▶ [AIM OF THE EXERCISE]: Write out exactly the lines from the one with "Instruction: Open the" through the last line of the data below, but not the pictures.

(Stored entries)
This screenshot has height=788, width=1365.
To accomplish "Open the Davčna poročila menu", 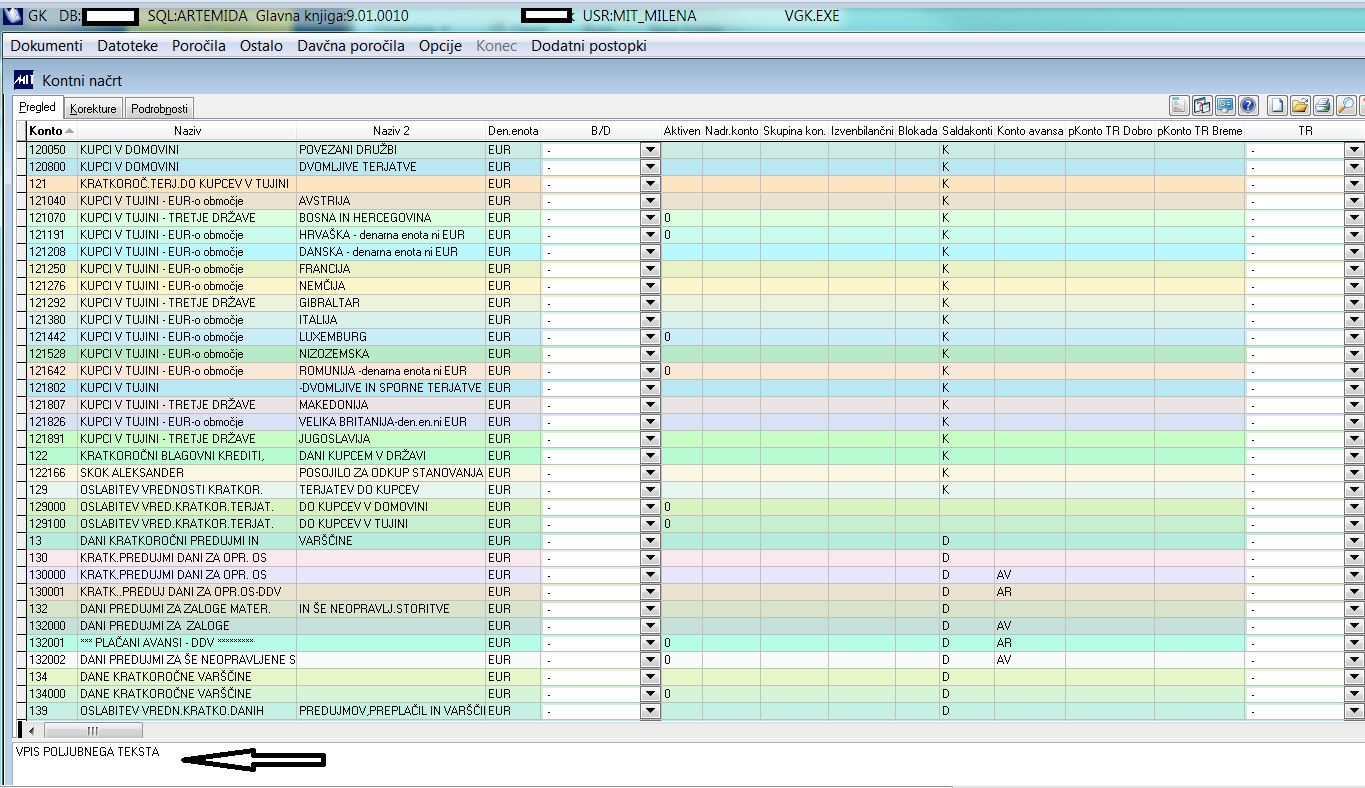I will 350,46.
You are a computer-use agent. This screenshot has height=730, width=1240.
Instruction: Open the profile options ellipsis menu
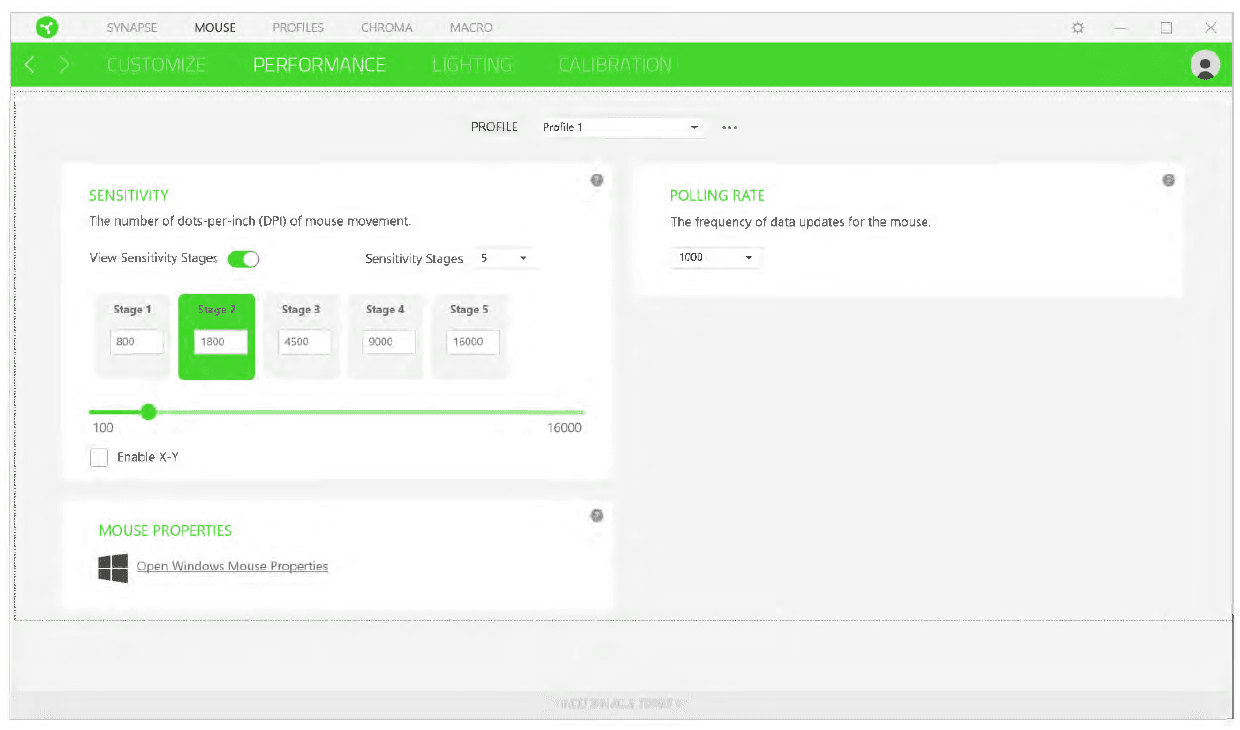[729, 128]
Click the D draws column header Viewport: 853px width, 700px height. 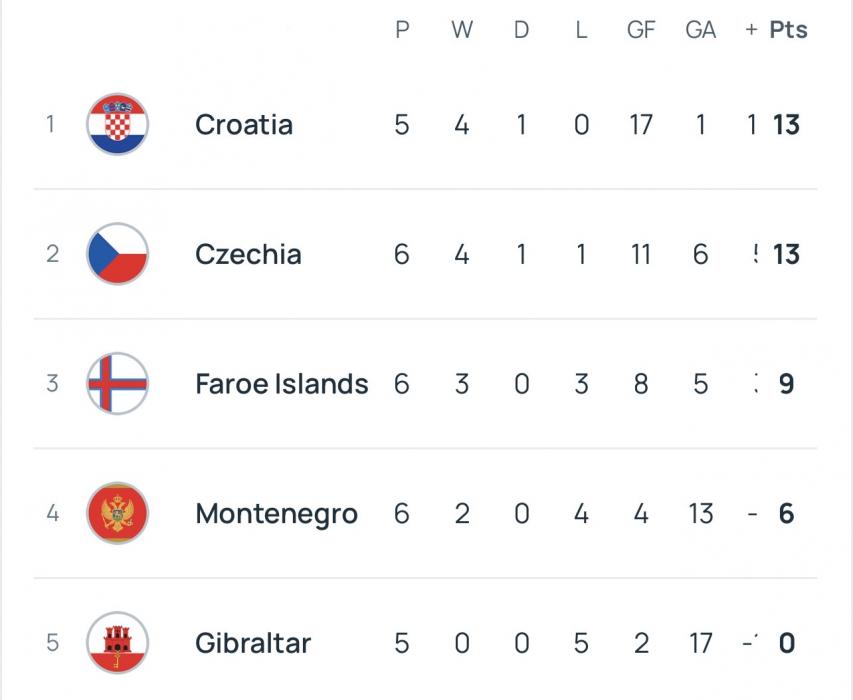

▶ [WORKED SOLUTION]:
Instruction: Open the profile options ellipsis menu
[729, 128]
Click the D draws column header Viewport: 853px width, 700px height. 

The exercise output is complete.